*Exercise:* Within the entries below, find the portion that opens with the line containing "Viewport: 312px width, 255px height." and closes with the line containing "This screenshot has height=367, width=1179.". Retype that portion exactly and only.

══ Source information

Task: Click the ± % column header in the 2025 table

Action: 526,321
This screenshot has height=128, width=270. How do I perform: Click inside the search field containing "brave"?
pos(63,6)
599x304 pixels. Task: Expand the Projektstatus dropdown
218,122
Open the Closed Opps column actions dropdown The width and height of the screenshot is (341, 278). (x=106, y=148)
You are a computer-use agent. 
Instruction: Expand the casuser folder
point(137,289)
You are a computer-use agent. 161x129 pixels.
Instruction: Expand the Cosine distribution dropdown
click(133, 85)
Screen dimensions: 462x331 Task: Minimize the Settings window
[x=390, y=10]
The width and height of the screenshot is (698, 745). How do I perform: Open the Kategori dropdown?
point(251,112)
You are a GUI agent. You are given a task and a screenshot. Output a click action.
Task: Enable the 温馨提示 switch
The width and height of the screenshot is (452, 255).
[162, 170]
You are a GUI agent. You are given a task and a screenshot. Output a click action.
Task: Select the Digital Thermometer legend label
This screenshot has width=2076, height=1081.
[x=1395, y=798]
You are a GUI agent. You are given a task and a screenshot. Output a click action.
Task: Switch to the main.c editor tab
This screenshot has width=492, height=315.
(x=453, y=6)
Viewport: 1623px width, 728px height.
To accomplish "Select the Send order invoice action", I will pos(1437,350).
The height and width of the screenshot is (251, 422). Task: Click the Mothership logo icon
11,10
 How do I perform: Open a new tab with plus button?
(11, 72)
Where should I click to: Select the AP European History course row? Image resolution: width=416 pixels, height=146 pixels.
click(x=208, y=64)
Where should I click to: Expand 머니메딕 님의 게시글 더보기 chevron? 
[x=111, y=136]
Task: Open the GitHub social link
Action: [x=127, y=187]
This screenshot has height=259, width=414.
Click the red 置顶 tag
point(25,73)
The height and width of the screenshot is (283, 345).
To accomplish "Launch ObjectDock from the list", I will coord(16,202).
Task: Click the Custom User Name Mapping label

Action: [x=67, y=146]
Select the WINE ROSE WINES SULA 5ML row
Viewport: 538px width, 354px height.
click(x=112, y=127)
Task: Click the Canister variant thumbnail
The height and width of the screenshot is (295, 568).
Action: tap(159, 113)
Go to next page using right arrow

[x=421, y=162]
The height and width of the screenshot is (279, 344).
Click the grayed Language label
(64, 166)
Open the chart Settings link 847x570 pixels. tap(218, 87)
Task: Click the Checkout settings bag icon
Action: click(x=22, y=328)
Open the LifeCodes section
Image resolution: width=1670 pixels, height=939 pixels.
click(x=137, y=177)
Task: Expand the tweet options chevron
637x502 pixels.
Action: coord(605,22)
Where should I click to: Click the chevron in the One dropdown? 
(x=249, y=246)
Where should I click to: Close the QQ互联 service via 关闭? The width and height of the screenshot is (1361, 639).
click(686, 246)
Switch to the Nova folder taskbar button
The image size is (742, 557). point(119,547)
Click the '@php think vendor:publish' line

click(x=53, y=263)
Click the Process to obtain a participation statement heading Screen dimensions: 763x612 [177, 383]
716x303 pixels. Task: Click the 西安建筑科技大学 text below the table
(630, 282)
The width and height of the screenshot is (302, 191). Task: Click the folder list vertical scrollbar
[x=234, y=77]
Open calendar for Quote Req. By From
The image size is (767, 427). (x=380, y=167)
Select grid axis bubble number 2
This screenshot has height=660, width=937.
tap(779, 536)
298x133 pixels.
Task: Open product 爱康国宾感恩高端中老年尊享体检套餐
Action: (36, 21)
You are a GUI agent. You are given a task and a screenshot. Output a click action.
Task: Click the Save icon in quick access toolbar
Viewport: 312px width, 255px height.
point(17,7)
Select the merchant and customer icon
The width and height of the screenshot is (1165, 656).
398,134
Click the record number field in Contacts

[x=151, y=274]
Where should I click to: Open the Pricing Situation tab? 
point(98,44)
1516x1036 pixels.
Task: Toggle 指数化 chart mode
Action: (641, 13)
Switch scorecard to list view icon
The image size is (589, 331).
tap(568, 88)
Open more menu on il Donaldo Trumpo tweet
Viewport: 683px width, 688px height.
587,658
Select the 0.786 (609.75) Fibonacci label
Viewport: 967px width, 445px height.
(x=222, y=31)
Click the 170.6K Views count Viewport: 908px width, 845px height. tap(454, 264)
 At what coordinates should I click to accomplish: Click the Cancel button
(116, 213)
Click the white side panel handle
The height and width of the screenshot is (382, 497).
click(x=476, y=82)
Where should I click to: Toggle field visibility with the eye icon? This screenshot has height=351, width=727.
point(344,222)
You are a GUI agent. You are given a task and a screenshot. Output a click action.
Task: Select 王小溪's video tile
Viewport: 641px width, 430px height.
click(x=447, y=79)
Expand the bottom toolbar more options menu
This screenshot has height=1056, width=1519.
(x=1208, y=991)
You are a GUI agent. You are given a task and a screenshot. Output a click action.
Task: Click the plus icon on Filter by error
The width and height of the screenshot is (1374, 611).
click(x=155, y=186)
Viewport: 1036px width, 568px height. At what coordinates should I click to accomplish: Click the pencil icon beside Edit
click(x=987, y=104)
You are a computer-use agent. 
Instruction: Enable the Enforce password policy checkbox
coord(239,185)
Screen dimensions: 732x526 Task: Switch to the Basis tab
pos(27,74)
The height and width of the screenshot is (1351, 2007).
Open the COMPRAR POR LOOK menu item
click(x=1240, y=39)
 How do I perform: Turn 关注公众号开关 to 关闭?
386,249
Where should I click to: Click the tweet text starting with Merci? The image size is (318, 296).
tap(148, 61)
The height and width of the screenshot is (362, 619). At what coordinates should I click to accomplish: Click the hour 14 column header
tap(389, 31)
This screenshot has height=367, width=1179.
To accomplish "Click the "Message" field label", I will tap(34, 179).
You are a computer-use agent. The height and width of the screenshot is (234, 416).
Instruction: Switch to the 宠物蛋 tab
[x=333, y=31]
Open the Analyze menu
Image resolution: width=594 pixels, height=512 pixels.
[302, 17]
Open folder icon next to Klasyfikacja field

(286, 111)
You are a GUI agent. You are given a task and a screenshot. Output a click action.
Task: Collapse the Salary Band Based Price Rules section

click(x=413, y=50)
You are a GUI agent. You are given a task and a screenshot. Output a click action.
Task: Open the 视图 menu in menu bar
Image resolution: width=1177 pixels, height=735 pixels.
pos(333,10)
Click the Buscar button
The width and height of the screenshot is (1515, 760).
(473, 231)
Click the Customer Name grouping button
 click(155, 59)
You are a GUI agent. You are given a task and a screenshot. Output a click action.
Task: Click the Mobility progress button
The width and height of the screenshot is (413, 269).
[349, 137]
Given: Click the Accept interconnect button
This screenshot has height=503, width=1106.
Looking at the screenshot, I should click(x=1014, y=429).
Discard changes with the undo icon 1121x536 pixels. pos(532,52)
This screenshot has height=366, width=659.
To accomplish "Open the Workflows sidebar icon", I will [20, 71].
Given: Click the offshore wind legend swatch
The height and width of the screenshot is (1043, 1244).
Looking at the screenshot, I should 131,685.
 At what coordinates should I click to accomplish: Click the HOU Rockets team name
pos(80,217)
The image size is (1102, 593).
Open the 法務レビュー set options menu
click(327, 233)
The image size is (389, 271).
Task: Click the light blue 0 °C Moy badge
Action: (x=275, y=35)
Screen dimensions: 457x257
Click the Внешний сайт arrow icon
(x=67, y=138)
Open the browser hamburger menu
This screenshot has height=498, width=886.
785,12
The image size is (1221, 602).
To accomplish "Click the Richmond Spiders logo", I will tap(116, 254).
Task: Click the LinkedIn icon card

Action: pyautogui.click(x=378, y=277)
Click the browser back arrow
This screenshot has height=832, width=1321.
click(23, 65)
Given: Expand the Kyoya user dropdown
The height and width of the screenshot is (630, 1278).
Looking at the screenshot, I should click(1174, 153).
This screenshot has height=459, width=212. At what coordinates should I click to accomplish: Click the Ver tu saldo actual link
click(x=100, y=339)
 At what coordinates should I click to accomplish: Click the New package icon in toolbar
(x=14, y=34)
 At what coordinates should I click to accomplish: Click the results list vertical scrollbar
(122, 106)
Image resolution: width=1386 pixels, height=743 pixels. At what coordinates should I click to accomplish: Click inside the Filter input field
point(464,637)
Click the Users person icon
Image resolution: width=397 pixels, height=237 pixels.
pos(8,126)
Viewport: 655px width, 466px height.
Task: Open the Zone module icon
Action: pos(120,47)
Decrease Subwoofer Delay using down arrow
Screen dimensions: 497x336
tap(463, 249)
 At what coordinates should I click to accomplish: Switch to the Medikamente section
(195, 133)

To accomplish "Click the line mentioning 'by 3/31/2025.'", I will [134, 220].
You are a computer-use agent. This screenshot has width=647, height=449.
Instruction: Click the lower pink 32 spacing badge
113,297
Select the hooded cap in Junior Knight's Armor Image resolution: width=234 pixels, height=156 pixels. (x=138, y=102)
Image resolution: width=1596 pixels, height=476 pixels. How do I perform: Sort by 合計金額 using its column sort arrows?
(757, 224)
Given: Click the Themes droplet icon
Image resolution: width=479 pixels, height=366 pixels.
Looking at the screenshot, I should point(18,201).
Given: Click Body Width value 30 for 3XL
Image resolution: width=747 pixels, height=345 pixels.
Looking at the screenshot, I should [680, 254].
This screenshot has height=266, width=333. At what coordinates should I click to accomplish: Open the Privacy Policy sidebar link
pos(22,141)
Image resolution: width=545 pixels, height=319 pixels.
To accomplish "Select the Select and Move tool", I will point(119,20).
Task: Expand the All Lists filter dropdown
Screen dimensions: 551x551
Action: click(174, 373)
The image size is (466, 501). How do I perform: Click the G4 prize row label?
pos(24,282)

════

*Response:*
Viewport: 312px width, 255px height.
point(17,7)
Select the merchant and customer icon
The width and height of the screenshot is (1165, 656).
398,134
Click the record number field in Contacts

[x=151, y=274]
Where should I click to: Open the Pricing Situation tab? 
point(98,44)
1516x1036 pixels.
Task: Toggle 指数化 chart mode
Action: (641, 13)
Switch scorecard to list view icon
The image size is (589, 331).
tap(568, 88)
Open more menu on il Donaldo Trumpo tweet
Viewport: 683px width, 688px height.
587,658
Select the 0.786 (609.75) Fibonacci label
Viewport: 967px width, 445px height.
(x=222, y=31)
Click the 170.6K Views count Viewport: 908px width, 845px height. tap(454, 264)
 At what coordinates should I click to accomplish: Click the Cancel button
(116, 213)
Click the white side panel handle
The height and width of the screenshot is (382, 497).
click(x=476, y=82)
Where should I click to: Toggle field visibility with the eye icon? This screenshot has height=351, width=727.
point(344,222)
You are a GUI agent. You are given a task and a screenshot. Output a click action.
Task: Select 王小溪's video tile
Viewport: 641px width, 430px height.
click(x=447, y=79)
Expand the bottom toolbar more options menu
This screenshot has height=1056, width=1519.
(x=1208, y=991)
You are a GUI agent. You are given a task and a screenshot. Output a click action.
Task: Click the plus icon on Filter by error
The width and height of the screenshot is (1374, 611).
click(x=155, y=186)
Viewport: 1036px width, 568px height. At what coordinates should I click to accomplish: Click the pencil icon beside Edit
click(x=987, y=104)
You are a computer-use agent. 
Instruction: Enable the Enforce password policy checkbox
coord(239,185)
Screen dimensions: 732x526 Task: Switch to the Basis tab
pos(27,74)
The height and width of the screenshot is (1351, 2007).
Open the COMPRAR POR LOOK menu item
click(x=1240, y=39)
 How do I perform: Turn 关注公众号开关 to 关闭?
386,249
Where should I click to: Click the tweet text starting with Merci? The image size is (318, 296).
tap(148, 61)
The height and width of the screenshot is (362, 619). At what coordinates should I click to accomplish: Click the hour 14 column header
tap(389, 31)
This screenshot has height=367, width=1179.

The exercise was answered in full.